Almost the best bit about the appointment was being told I don’t look old enough for my age (She works with elders quite regularly so perhaps this is a regular intro for her to help her clients feel at ease?)

I choose not to think so!

But it got me wondering about a handful of the things I do regularly that might be keeping me looking younger than I am?

Three is the magic number for studying my youth prolonging dealings with adaptive stress

  • A minute’s blast of cold shower at the end of a regular, hot shower.
  • Restricting eating to between an 8 and 10 hour window every day.
  • Drink tea made from grated ginger, regularly.

An Exploration of thriving with Adaptive Stress.

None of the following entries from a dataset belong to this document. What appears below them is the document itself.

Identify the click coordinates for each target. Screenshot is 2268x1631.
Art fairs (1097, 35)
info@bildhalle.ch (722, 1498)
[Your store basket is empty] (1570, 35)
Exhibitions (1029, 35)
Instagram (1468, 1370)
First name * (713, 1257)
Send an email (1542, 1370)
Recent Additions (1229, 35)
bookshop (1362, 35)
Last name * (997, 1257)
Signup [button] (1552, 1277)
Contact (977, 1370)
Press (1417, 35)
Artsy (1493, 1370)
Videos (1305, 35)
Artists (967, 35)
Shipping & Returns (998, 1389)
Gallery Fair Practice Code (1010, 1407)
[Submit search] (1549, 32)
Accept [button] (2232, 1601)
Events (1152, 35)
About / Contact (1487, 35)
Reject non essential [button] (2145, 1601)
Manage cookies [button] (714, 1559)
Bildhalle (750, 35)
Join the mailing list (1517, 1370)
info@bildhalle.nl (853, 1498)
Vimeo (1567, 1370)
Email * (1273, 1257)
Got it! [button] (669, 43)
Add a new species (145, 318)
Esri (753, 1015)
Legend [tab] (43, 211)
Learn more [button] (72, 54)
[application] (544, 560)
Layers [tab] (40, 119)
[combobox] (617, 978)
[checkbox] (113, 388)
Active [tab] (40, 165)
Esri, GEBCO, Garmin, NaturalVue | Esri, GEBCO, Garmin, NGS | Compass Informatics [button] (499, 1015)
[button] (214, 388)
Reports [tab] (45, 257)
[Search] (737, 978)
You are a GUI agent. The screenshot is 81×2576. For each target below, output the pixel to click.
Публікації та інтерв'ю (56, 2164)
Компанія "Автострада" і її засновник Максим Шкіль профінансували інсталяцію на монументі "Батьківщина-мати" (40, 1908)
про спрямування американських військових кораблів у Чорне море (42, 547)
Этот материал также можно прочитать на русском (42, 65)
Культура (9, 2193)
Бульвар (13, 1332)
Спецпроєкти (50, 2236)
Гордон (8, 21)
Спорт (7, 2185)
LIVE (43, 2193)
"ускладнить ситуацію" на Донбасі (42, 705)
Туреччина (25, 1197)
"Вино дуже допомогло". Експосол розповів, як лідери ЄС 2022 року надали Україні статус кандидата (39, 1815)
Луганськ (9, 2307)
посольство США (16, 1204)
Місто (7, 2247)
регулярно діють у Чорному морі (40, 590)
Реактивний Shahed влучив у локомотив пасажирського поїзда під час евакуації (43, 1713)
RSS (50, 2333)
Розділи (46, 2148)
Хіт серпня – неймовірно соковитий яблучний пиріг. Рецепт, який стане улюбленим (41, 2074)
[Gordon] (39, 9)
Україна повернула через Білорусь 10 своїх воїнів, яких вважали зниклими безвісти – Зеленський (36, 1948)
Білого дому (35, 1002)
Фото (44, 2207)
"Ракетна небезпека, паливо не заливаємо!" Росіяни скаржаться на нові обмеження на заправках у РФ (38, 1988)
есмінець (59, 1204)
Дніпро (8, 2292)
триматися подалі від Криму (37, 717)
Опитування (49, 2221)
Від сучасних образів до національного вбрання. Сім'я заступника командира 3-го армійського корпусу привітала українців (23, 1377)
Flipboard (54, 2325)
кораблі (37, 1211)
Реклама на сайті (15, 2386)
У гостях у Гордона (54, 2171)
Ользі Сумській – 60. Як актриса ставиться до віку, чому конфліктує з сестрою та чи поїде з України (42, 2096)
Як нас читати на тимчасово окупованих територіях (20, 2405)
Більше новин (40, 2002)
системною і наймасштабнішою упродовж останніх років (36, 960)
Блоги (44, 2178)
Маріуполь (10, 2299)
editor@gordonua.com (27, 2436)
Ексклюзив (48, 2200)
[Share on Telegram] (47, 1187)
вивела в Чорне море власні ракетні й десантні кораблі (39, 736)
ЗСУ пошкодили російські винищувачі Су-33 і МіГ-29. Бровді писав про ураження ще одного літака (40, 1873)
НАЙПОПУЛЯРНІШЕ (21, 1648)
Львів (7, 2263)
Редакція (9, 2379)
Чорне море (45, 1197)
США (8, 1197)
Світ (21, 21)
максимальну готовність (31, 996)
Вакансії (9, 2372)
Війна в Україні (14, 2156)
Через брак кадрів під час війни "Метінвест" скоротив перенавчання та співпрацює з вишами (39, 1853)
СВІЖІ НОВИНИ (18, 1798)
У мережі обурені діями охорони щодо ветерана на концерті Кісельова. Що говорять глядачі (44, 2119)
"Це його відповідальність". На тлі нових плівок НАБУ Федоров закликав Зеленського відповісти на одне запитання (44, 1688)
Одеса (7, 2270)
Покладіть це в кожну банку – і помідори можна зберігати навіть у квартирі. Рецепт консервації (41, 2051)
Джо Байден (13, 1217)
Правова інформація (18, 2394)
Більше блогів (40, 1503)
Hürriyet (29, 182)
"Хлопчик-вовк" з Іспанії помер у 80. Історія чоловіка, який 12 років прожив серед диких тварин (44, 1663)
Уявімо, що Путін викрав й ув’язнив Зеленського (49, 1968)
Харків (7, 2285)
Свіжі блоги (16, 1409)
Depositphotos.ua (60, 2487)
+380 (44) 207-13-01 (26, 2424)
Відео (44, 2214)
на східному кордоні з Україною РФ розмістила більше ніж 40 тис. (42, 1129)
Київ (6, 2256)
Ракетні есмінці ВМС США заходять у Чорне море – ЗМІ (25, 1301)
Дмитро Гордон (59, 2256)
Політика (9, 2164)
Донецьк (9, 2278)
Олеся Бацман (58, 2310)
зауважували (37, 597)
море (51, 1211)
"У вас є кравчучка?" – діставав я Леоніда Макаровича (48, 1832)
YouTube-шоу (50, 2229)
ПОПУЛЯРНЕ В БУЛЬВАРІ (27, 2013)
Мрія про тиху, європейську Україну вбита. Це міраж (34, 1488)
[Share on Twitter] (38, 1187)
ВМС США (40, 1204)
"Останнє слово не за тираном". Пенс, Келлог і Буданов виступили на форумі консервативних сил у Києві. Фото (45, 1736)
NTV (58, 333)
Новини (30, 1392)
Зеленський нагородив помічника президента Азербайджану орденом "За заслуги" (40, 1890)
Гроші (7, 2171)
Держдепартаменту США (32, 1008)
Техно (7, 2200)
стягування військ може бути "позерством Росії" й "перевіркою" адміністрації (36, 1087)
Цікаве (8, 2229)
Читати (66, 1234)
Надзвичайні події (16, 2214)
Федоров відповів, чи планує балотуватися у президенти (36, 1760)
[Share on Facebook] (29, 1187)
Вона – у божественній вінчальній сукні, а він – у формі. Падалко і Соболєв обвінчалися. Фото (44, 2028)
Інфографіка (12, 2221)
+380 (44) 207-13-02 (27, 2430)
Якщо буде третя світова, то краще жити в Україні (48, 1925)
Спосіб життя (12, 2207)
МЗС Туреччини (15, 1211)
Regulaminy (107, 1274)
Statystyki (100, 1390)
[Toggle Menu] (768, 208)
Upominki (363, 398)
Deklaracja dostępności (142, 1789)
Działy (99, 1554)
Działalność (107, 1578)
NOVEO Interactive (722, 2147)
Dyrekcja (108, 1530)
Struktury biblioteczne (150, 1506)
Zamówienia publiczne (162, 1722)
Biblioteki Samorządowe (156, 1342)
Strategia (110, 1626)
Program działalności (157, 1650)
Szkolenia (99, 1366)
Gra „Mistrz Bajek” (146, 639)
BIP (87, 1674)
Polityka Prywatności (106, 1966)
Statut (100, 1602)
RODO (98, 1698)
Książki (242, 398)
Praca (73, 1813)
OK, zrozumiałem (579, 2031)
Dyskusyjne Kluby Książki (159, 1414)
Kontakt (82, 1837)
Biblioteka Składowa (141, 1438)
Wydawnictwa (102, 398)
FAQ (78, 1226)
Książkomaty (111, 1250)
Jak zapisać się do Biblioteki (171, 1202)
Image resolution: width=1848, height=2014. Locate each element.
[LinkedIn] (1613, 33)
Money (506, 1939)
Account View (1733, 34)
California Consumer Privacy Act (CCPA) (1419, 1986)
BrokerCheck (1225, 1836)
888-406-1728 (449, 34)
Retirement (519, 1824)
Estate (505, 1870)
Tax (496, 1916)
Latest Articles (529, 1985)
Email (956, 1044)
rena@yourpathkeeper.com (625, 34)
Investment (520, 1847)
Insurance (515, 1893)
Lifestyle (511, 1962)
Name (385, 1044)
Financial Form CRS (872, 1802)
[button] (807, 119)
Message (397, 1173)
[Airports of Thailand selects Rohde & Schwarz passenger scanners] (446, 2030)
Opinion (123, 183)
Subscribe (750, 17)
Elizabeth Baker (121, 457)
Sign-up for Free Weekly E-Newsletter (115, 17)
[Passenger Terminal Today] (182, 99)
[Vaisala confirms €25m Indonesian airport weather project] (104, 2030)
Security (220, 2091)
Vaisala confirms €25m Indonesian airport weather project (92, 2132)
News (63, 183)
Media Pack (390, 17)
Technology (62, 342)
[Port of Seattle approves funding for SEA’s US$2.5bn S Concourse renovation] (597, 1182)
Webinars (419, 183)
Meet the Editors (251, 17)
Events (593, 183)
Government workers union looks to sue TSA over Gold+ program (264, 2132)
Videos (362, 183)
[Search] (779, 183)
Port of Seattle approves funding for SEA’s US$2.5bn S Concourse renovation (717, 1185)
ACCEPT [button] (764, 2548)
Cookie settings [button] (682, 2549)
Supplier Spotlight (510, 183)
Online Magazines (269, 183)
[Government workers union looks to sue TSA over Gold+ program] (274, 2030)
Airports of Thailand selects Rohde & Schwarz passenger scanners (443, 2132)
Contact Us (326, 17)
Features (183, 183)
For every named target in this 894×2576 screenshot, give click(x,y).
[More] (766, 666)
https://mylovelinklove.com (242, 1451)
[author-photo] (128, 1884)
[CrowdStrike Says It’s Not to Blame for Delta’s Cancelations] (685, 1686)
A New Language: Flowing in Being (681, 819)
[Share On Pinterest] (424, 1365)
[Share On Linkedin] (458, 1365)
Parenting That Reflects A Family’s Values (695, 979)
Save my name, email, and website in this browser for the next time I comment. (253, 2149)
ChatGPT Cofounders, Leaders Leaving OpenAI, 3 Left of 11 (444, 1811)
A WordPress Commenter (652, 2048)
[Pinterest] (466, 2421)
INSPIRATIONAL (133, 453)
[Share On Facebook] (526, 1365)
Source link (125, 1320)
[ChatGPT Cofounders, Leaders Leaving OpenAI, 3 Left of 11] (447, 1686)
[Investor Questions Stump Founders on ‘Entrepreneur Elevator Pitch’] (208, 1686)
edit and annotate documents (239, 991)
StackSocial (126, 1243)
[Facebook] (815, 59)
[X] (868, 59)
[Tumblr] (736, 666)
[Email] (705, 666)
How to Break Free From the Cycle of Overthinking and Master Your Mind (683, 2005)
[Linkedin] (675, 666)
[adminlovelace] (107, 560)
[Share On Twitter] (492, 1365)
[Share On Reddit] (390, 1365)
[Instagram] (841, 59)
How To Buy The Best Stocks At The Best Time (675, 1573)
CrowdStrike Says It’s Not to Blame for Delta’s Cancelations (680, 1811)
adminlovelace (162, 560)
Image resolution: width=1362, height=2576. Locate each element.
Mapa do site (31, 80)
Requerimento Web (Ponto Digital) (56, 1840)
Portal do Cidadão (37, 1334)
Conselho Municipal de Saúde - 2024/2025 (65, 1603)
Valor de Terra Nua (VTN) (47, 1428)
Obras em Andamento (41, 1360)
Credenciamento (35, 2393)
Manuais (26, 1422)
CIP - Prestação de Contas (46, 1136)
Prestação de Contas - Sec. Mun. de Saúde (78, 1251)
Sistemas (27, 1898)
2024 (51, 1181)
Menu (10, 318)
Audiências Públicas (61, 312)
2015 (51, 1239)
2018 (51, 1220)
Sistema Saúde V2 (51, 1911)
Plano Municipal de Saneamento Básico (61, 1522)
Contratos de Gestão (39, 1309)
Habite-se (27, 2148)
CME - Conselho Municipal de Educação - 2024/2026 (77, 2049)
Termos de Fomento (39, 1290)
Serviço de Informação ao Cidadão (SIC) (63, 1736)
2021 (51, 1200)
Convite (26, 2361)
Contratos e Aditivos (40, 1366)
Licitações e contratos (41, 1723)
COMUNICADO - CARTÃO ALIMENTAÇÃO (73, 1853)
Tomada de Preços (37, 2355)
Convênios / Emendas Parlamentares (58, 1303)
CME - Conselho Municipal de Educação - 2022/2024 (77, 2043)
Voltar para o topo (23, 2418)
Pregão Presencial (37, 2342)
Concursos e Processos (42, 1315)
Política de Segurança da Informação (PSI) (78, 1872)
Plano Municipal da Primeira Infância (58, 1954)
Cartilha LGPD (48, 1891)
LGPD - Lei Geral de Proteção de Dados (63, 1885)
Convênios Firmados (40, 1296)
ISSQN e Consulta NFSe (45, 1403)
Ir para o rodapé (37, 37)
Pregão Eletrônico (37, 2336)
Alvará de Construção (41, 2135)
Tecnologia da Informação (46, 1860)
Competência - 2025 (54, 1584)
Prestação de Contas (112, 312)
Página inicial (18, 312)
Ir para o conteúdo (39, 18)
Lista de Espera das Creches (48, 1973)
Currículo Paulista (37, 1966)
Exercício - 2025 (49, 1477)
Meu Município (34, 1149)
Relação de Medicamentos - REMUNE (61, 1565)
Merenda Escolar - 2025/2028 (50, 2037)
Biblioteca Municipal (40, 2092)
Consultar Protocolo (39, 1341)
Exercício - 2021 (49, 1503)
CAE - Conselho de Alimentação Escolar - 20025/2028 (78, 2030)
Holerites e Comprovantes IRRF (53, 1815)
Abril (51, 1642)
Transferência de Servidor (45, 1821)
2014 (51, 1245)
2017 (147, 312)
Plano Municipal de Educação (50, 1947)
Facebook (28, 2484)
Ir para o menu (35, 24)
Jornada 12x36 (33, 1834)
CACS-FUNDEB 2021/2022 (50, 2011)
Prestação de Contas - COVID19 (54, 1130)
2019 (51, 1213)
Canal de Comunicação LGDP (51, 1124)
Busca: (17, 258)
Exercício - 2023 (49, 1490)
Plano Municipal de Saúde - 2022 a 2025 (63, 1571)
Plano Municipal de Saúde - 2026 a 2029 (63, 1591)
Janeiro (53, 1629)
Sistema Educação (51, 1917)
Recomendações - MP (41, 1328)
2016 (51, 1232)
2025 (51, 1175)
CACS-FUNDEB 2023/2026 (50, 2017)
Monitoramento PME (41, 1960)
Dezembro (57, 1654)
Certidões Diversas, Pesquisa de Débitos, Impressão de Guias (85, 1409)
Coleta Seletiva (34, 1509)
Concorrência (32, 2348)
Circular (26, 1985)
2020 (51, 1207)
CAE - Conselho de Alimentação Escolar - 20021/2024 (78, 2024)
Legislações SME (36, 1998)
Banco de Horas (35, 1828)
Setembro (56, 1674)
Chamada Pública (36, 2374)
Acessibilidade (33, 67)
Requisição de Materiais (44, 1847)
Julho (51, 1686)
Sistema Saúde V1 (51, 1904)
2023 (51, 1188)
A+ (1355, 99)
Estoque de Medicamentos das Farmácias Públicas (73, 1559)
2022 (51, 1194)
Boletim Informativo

Hormesis can be used to explain the body’s benefit from cold showers, skipping a meal now and then and taking freshly grated, ginger tea. It basically works from Neitzsche’s principal that ‘whatever doesn’t kill us makes us/our cells stronger!

Our physiology could be said to panic a little/adaptive stress but then finds out that cold water won’t cause death and so can be safely experimented with. Actually, the shock seems to wake me up quite well. The bracingness creates a huge boost of mitochondria. This adaptive stress (the powerhouses of our cells is responsible for an efficient conversion of energy/gives us our ‘get up and go’.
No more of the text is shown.